Belt and Road Initiative
The Belt and Road Initiative (BRI) is a comprehensive project to facilitate transit, and develop infrastructure around the globe. The BRI is significantly larger in scale than the ODA work. Compared to the several dozen countries which receive Chinese development aid, the BRI is focused more on developed nations interested in expanding trade. Since the project’s inception by Xi Xinping in 2013, China has developed agreements with 140 countries to undertake BRI related work developing infrastructure which would affect roughly 2/3 of the world’s population. Only 20% of BRI funding is considered ODA, and the project should be viewed primarily as “mutually beneficial development cooperation” with countries typically requiring no Chinese ODA. World Bank estimates indicate that if all of China’s current BRI projects were completed, overland and maritime trade would both increase globally by between 2.7% and 9.7% respectively. Subsequent to increases in trade, as many as 7.6 million people could be lifted out of poverty. The insistence on Chinese firms being used to construct BRI projects has been highly lucrative for companies earmarked by the CCP. Chinese construction companies in Africa alone receive gross annual revenues regularly exceeding $45-billion, easily justifying the cost of concessional Chinese loans to subsidize their expansion abroad.

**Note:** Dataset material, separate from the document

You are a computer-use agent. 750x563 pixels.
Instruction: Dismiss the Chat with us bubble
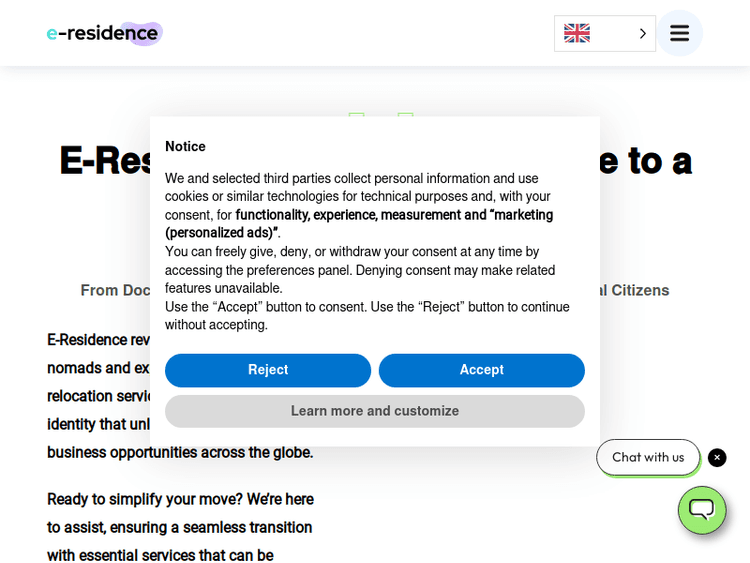click(717, 457)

In developing the BRI, China has the opportunity to enrich companies and contractors domestically, while generating diplomatic engagement abroad, similar to its aid operations with developing nations. Additionally, by constructing major projects now, using high-density, low-skill labor, China will be in a prime position to maintain and capitalize on completed projects before the effects of population-stasis and decline begin to effect national employment dynamics, expected between 2030 and 2050.
Key Observations
Over 92% of US official finance abroad is considered ODA. Comparatively, just 22% of China’s overall foreign expenditure is development assistance, where the rest is for commercially oriented projects which benefit Chinese firms directly. Compared with the US, Chinese financial ventures abroad are significantly less focused on humanitarianism than the US, who’s engagement paradigms are overwhelmingly focused on assisting developing nations. An alternative perspective suggests the US is not nearly as focused as China, in utilizing domestic businesses to push its agenda or develop lucrative projects abroad. It is notable that Chinese civil-government divides, or the lack thereof, have been critical in China’s push to use businesses in support of government goals, and vice versa.
The CCP is highly capable of engineering and marketing its soft-power projects to nations both rich and poor. While some of the expansive boons China claims to receive from its international outreach are ambiguous or experimental, capital benefit for Chinese companies and increased diplomatic clout for the CCP, are among China’s more consistent aims through advancing foreign engagement. By creating situations abroad in which harsh actions against China could be economically disadvantageous, China has made dozens of nations around the world significantly warier of rising to challenge it’s interests on the world stage.